Collected data
_ _ _ _ _

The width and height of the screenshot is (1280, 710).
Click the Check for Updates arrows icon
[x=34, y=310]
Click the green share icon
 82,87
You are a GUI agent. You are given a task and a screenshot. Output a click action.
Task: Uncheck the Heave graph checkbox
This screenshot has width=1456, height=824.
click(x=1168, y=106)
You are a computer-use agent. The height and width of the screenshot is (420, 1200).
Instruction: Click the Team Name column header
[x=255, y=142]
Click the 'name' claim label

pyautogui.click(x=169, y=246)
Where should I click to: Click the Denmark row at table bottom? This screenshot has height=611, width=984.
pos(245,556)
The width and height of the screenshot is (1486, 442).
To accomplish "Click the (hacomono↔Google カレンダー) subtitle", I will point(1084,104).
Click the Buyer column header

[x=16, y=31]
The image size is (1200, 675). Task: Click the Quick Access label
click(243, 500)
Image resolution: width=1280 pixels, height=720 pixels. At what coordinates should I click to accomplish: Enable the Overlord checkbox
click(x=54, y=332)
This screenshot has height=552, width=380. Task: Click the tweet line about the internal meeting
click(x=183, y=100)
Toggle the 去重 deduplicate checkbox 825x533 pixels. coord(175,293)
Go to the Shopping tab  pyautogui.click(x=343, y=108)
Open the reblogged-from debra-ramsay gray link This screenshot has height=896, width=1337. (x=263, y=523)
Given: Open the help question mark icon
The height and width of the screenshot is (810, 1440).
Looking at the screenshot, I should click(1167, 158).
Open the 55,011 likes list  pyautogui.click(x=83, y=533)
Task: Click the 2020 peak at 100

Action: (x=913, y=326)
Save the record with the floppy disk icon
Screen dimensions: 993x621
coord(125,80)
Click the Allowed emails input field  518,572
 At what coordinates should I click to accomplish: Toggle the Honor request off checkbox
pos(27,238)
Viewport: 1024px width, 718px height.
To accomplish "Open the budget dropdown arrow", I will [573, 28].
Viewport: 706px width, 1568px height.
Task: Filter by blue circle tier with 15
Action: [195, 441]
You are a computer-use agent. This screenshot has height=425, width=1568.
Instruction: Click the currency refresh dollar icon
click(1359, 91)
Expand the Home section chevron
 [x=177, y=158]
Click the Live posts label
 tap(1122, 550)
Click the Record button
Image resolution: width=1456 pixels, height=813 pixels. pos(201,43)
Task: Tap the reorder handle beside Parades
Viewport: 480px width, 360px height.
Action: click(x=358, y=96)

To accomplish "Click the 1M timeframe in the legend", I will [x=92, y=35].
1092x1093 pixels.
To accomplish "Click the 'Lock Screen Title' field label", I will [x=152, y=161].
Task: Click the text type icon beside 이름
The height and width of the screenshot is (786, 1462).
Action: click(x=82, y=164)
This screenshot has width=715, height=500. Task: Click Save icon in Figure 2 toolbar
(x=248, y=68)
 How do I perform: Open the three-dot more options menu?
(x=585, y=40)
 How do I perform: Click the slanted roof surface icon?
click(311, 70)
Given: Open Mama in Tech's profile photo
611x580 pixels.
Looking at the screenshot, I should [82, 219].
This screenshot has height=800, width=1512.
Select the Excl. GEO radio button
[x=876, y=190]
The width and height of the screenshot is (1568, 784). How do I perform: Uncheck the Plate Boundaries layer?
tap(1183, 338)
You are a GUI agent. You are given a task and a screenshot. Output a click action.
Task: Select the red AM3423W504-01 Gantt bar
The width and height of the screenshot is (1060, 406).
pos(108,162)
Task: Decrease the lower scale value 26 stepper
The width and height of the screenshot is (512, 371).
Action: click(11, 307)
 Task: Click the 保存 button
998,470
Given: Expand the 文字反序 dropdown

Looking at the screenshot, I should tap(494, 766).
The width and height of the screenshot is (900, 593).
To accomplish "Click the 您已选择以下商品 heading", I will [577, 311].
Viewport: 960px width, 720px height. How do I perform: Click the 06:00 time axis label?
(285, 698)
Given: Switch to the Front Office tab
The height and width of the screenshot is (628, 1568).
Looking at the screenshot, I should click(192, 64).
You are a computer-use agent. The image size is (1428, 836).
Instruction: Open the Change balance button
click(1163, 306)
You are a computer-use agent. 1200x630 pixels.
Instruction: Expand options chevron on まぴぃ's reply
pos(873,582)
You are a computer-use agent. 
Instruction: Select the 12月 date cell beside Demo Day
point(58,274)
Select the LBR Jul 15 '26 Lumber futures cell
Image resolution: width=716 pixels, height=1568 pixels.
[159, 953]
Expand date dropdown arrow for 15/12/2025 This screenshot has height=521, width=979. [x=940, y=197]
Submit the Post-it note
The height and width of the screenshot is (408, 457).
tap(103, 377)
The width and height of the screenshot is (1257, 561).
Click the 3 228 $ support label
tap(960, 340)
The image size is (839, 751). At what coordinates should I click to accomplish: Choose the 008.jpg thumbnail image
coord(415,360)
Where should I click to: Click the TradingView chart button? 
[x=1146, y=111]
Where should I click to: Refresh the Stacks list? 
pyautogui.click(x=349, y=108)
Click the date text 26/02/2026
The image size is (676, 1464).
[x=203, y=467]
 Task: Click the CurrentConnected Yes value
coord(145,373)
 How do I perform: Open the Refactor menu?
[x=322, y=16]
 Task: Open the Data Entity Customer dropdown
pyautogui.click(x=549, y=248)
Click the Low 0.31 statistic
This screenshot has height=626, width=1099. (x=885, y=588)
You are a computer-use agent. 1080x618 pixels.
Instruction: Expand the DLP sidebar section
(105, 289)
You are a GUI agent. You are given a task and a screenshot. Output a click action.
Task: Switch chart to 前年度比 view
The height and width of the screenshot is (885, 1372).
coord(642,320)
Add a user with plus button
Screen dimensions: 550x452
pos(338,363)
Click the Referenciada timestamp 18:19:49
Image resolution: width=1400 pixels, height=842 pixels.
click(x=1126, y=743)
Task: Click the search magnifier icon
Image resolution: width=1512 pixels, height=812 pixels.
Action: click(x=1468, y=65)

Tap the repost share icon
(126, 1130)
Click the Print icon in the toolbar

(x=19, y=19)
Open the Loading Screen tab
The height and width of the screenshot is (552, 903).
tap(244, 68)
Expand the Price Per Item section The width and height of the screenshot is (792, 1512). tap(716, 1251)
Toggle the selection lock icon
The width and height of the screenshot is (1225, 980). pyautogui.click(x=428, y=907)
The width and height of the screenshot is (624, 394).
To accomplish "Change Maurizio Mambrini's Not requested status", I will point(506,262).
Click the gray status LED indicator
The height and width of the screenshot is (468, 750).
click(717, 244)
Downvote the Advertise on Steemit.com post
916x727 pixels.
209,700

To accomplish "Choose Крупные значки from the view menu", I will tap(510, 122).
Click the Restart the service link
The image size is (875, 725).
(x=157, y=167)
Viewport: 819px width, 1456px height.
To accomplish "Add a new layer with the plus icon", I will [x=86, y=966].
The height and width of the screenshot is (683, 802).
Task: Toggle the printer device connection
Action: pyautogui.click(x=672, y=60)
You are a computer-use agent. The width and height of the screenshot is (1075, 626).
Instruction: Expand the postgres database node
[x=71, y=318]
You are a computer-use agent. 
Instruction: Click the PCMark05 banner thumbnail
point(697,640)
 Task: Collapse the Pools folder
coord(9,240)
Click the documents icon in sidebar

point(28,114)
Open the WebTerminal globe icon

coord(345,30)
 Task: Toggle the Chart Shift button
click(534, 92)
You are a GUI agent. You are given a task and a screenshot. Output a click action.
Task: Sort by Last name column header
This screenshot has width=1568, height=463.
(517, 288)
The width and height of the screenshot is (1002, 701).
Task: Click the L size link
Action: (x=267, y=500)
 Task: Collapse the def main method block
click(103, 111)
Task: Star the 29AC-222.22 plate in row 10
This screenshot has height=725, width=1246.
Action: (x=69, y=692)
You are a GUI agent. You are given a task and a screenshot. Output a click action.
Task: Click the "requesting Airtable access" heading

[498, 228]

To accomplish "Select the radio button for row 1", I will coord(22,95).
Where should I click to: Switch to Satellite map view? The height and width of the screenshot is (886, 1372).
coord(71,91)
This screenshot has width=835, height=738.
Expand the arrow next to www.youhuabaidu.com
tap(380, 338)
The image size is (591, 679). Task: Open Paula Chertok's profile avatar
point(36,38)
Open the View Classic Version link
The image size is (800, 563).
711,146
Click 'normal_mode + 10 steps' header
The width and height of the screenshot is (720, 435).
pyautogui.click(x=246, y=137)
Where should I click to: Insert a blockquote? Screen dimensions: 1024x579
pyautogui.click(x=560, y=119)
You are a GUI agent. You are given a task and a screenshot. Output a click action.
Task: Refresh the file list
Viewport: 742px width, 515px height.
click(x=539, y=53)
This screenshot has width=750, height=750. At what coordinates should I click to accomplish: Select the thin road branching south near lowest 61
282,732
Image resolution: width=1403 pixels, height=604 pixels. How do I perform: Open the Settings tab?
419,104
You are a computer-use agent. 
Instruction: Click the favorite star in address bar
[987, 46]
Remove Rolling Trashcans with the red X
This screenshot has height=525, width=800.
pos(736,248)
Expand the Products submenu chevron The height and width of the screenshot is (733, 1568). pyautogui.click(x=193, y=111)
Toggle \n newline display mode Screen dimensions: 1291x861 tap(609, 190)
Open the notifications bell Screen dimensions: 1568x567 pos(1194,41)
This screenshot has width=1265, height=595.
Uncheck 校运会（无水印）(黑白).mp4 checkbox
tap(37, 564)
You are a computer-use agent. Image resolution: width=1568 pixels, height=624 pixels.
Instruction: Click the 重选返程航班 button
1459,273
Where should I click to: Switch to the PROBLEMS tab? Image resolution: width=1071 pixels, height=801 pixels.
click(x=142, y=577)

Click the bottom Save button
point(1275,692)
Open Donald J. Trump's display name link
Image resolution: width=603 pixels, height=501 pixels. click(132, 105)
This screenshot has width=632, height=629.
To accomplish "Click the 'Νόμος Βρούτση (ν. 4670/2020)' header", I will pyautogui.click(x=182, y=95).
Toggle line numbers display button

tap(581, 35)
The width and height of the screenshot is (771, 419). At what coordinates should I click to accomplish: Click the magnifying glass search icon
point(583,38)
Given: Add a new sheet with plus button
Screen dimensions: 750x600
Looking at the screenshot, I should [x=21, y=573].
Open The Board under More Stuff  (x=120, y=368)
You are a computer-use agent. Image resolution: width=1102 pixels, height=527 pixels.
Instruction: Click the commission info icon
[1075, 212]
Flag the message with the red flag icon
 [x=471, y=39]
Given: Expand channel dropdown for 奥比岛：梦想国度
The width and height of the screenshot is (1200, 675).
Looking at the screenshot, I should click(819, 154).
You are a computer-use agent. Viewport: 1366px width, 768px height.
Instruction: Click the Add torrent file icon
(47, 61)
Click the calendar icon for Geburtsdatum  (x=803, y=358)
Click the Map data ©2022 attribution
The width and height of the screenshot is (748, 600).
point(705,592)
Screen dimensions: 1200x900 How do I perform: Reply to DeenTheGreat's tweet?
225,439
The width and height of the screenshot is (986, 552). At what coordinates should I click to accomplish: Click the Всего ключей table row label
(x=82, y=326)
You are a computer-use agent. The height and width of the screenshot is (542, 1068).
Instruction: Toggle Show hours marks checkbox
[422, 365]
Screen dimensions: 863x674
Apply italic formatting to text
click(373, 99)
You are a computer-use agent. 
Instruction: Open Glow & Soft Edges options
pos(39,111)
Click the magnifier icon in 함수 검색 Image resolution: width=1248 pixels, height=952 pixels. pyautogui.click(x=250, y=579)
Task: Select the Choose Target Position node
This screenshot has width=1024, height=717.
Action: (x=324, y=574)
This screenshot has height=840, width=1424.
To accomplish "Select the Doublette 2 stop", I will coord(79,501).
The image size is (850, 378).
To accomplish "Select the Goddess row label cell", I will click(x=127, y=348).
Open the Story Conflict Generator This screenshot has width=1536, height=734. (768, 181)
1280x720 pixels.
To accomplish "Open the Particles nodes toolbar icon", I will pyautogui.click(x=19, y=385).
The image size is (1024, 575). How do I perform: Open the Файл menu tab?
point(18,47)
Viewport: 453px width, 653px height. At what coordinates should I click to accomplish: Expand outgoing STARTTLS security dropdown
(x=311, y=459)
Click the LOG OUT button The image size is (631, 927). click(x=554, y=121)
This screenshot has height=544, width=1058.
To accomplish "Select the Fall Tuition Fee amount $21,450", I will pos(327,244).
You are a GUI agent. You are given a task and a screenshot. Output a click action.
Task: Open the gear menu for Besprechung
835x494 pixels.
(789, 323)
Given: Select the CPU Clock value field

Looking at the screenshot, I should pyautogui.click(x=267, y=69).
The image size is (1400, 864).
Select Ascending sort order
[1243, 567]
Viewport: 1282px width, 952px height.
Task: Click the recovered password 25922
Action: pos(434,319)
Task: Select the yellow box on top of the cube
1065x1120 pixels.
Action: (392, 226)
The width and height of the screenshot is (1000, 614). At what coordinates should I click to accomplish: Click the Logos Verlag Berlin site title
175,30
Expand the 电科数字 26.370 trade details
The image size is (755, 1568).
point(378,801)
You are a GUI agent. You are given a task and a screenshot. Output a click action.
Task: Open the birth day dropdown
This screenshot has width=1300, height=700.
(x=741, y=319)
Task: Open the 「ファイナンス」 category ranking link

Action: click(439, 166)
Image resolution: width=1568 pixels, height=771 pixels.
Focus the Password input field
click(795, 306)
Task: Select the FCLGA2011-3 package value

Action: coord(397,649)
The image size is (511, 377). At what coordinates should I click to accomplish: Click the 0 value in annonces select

_ _ _ _ _

Every line above from the line with "Viewport: 1024px width, 718px height." to the line with "Task: Tap the reorder handle beside Parades", both included, must be reproduced exactly, and no other line may appear.

### ANSWER AREA
Viewport: 1024px width, 718px height.
To accomplish "Open the budget dropdown arrow", I will [573, 28].
Viewport: 706px width, 1568px height.
Task: Filter by blue circle tier with 15
Action: [195, 441]
You are a computer-use agent. This screenshot has height=425, width=1568.
Instruction: Click the currency refresh dollar icon
click(1359, 91)
Expand the Home section chevron
 [x=177, y=158]
Click the Live posts label
 tap(1122, 550)
Click the Record button
Image resolution: width=1456 pixels, height=813 pixels. pos(201,43)
Task: Tap the reorder handle beside Parades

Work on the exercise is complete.